I was so discouraged when I heard the news of Connecticut today - someone open fired and killed at least 20 people.. the worst part, including children.
My heart breaks.
I don't understand why this happens. I don't understand who would do such a thing. If they are truly "mentally ill" does that really justify their action? If they are that mentally ill, then perhaps they shouldn't roam the earth. Sources say the shooter is dead, and I feel no sympathy for him.
My only feeling right now is sadness. I feel sad for the families who have lost their loved ones to a senseless tragedy. I feel awful for the people who survived this tragedy and will have forever engrained in them this horrific moment.
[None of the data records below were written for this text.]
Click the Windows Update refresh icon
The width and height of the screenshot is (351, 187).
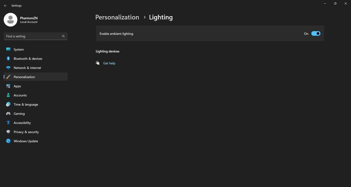(8, 141)
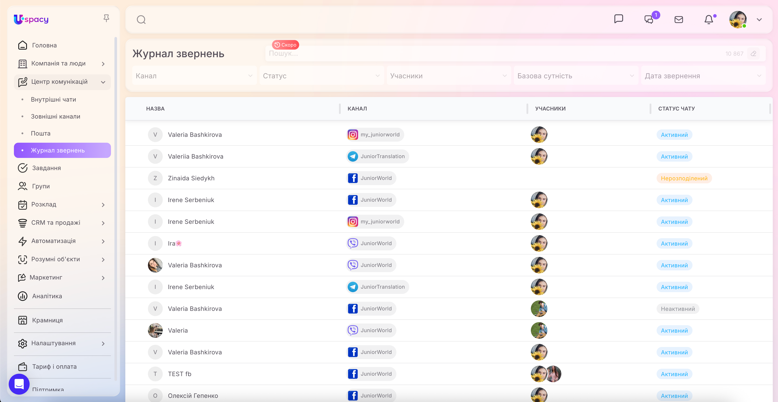
Task: Expand the Дата звернення dropdown
Action: click(x=703, y=76)
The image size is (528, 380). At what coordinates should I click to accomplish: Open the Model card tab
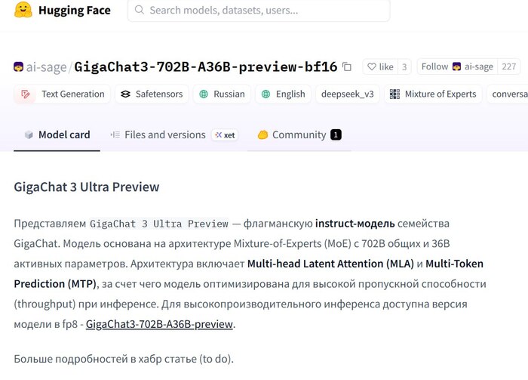(x=57, y=135)
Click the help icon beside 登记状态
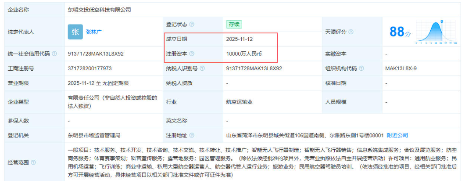The height and width of the screenshot is (187, 465). (192, 25)
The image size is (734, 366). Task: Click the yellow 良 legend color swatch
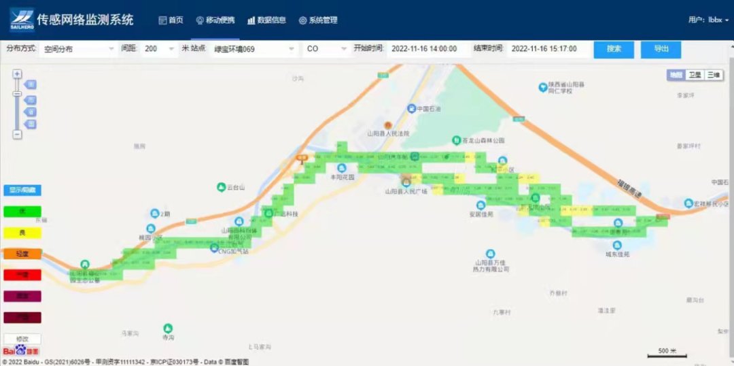(22, 233)
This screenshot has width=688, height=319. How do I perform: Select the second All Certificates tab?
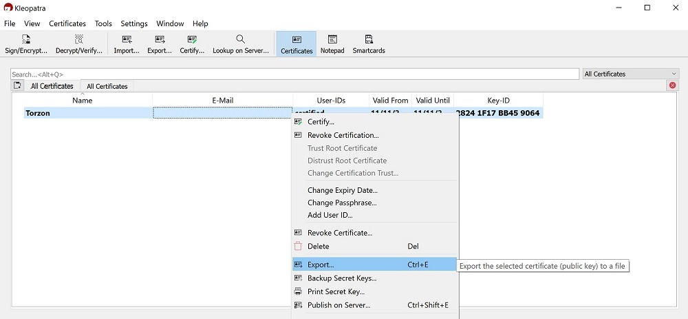tap(107, 86)
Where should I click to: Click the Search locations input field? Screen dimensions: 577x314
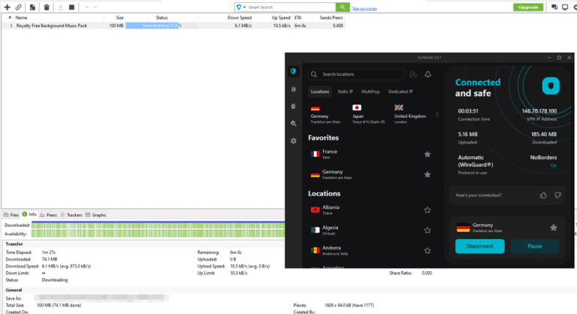coord(361,74)
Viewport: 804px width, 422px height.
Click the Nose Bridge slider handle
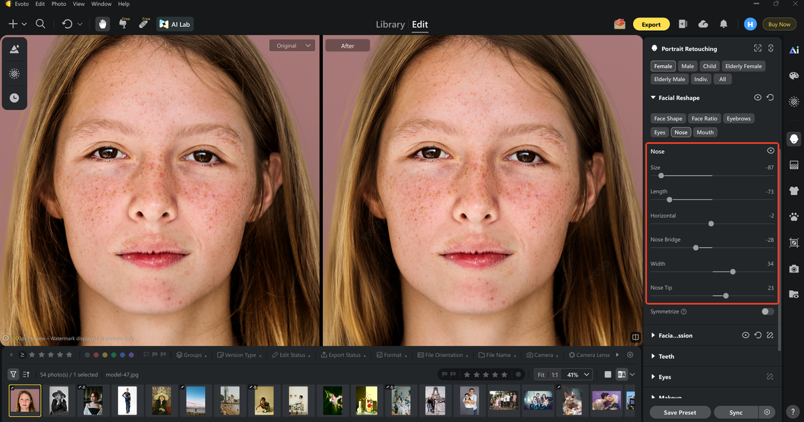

Cue the waterworks. Everyone near and dear to me knows I'm not one who doesn't shed tears. I think I actually have a malfunctioning tear duct that cranks out a tear even in cold weather. In any case, I simply can't muster more words to describe the inner sadness that is triggered when you hear news like this to start your Friday. Today is supposed to be a happy day. A day that signifies the weekend is upon us. I am reading people's twitter posts and it relieves me to know we are all human. To know that we all share this grief, makes it a little more comforting, though not much better knowing that it doesn't erase the tragedy of events. I will say, the good people in the world thankfully outnumber the bad. And life interruptions such as this, well, the good ones will come together and we will get through it. Perhaps it's a reminder that we should love one another everyday because we don't know what other asshole is going to ruin it for the rest of us.